TEXT PROVIDED below:

City and port on the River Garonne; capital of Gironde department, SW France. There is an 11th-century Gothic cathedral, a university (1441), and many fine 18th-century buildings - a period when the slave trade brought considerable prosperity. Bordeaux is a good, deepwater inland port and serves an area famous for its fine wines and brandies. Industries: shipbuilding, oil refining, pharmaceuticals, flour, textiles, glass. Pop. (2000) 754,000.

Summary Article: Bordeaux
From The Hutchinson Unabridged Encyclopedia with Atlas and Weather Guide

Administrative centre of the département of Gironde and of the Aquitaine region, southwest France, situated on the River Garonne, 100 km/62 mi from the Atlantic; population (2005 est) 229,500. Bordeaux is accessible to seagoing ships and is a major port; it is a centre for the wine trade, oil refining, chemicals, and the aircraft and aeronautics industries. Other industries include shipbuilding, sugar refining, and the manufacture of electrical goods, motor vehicles, and processed foods. Bordeaux was under the English crown for three centuries until 1453. In 1870, 1914, and 1940 the French government was moved here because of German invasions.

End of TEXT PROVIDED.

INSTRUCTIONS>
1. Please copy the Bordeaux text word for word, from "City and port" to "Pop. (2000) 754,000.".
2. Answer these questions from the Bordeaux text.
(a) In what year was the university founded?
(b) How far from the Atlantic is Bordeaux situated?
(c) Until what year was Bordeaux under the English crown?

SUPPLIED INFORMATION below:

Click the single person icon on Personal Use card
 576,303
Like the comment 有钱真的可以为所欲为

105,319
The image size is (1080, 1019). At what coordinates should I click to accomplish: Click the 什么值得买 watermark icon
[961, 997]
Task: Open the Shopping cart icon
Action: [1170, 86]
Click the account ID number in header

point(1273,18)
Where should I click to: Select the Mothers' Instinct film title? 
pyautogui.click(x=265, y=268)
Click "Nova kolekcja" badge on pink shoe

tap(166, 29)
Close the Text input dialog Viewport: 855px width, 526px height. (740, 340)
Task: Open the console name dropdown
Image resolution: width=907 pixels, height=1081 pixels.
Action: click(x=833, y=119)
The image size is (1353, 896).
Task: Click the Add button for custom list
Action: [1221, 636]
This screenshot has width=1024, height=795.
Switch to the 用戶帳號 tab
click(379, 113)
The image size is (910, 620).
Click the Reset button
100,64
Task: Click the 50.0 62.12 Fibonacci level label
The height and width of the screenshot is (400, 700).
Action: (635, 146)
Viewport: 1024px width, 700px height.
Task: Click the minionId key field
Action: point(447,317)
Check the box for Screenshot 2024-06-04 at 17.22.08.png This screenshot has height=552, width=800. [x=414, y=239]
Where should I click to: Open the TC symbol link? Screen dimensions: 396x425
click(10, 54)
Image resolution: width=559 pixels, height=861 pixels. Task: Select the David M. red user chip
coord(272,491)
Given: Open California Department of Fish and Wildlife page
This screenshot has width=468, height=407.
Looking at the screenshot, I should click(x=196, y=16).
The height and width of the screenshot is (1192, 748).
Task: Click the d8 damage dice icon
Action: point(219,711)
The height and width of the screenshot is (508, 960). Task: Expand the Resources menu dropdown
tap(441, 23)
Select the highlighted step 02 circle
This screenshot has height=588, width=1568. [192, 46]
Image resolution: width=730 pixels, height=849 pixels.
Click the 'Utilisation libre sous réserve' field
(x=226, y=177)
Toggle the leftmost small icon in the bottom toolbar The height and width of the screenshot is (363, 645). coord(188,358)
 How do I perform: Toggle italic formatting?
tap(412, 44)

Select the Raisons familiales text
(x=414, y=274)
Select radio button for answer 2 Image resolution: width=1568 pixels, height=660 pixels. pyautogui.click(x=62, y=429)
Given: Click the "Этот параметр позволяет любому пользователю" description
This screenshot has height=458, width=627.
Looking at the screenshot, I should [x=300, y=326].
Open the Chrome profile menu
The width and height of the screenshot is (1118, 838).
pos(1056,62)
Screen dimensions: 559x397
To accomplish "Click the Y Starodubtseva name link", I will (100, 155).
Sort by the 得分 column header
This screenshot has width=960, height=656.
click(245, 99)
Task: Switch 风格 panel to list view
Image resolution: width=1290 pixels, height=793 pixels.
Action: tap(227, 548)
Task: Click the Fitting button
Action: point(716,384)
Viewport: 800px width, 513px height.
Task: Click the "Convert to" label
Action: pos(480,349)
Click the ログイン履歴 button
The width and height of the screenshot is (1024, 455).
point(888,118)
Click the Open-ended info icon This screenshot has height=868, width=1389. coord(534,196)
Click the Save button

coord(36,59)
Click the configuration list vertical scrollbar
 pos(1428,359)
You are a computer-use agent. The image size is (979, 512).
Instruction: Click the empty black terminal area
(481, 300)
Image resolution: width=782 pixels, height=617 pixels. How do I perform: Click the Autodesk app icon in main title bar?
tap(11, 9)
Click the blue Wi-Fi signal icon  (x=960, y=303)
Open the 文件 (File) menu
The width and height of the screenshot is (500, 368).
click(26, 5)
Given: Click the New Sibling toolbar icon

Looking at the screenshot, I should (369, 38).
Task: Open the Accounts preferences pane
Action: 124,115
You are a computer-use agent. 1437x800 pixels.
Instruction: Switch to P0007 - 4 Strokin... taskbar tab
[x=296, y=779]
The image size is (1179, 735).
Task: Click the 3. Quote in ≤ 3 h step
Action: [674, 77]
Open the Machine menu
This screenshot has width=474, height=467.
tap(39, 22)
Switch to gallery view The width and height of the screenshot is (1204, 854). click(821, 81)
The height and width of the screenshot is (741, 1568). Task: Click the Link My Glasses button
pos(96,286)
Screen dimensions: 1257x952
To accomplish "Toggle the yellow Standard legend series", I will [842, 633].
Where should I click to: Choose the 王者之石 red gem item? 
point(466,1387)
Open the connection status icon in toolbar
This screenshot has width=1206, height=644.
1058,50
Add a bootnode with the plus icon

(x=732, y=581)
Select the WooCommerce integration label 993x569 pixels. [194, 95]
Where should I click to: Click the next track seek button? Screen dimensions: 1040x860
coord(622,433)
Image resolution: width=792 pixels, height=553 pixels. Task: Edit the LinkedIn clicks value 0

End of SUPPLIED INFORMATION.

SOLUTIONS FOR EACH TASK>
1.
City and port on the River Garonne; capital of Gironde department, SW France. There is an 11th-century Gothic cathedral, a university (1441), and many fine 18th-century buildings - a period when the slave trade brought considerable prosperity. Bordeaux is a good, deepwater inland port and serves an area famous for its fine wines and brandies. Industries: shipbuilding, oil refining, pharmaceuticals, flour, textiles, glass. Pop. (2000) 754,000.

2.
(a) 1441
(b) 100 km/62 mi
(c) 1453